Sunday, March 10, 2013

iPads and Students with Communication Disorders

Autism, iPad, & Ean

This video is about a young boy who uses an iPad to help communicate vocabulary he is learning and working on. In this video we see as Ean looks at a picture of an item and is them directed to type the name of the picture on his iPad. While verbal and physical assistance is provided to get Ean to complete this fast he is able to correctly type, on the iPad, each picture he is shown. It is remarkable that while it is evident that Ean is non-verbal he still understands what the picture is and can use his fingers to type the name onto a text-to-speech software to use his voice. This video only shows the use of an iPad to communicate singular words but you can see how helpful this can be in communicating just simple demands and needs. 

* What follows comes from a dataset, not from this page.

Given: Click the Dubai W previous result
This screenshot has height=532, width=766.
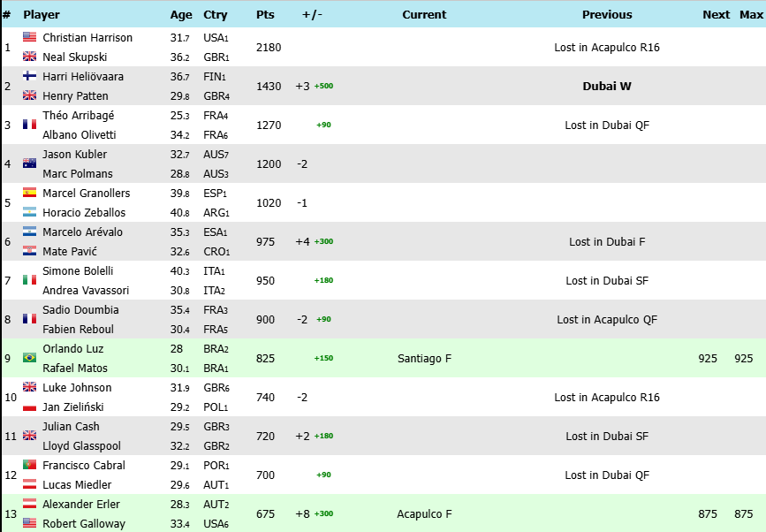Looking at the screenshot, I should click(x=607, y=87).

Jake, 7-yr-old Autistic Boy, Uses iPad App iWriteWords

The application that Jake is using is a writing assistance application that helps the child learn and practice how to write a letter by using their finger to trace on the iPad. In addition to tracing letters, the individual letters lead up to creating words. This application recites each letter after the child traces it and recites the words once all letters are traced. This is a great app for a child to use independently to enhance their skills in writing and recognizing the different letters. While this may not directly help with holding a pencil and writing on paper it is important for the child to know what strokes to make and when to write a letter. 

App Gives Autistic Children A Voice

This is a news story about a young boy who was finally able to communicate through the use of an iPad application. His mother described her feelings not knowing if her son would understand the questions she would ask him and was amazed at what she saw. Katie Linendoll, a Tech Expert, discusses the dramatic changes that have been seen since the introduction of the iPad in the world of communication for those with communication disorders. She specifically shares the app, Proloquo2Go, that with over 14,000 images and symbols in its built-in library it can aid in the communication of these children and other individuals in their surroundings. Children can either use one image or symbol to express a feeling or need, or they can string together multiple images/symbols to create complete sentences. This is said to be a very user friendly application that has been proven to make a difference as we saw in the little boy from the beginnings life. 

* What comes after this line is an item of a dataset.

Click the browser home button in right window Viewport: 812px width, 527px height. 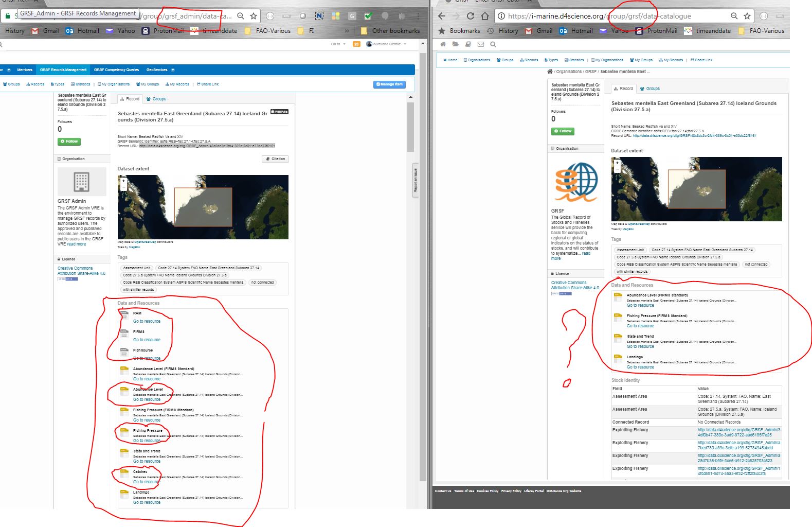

The Conversation: iPad Gives Voice to The Autistic

 Proloquo2Go, in laying meaning "speak out loud" describes exactly what this app accomplishes. In this video the co-creater of the application discusses how to use the application, why he chose to create this application, and what changes have been made for non-verbal children since the creation of the application. He shares that the driving point for creating this application was knowing how expensive communication devices can be and want this to be easily accessible to children around the world. He knows how important it is to communicate and wants everyone, children involved, to be able to share their wants and needs. 

Studying Autism and iPads

In this 60 Minute Interview Rhonda McEwen, a Canadian Professor, discusses her studies on the use of iPads by children with autism. McEwen shares that the progress may take time but learning to "play with language" is the first step to communicating and using the different applications provided for the iPad. 

After watching the different videos and interviews I have gained a much better understanding of the use and success of using iPads with individuals who have communication disorders. Watching the interaction of the children while using the iPad and what improvements have been seen, some more drastic than others, is astounding. It was interesting however to hear what Rhonda McEwen had to say in the 60 Minute interview. I had never taken the time to consider the period of time in which a child receives the iPad and when they start communicating. I guess I figured this happened automatically? That children would start with minimal communications and build up over time? It was fascinating to hear about this period of time in which the children are "playing with language" and adjusting to using the device. At first, after watching a few of the videos, I thought how many videos can a person watch on iPads and Communication disorders. But I soon realized that each video has a different message, a different learning point, another opportunity to grow and learn.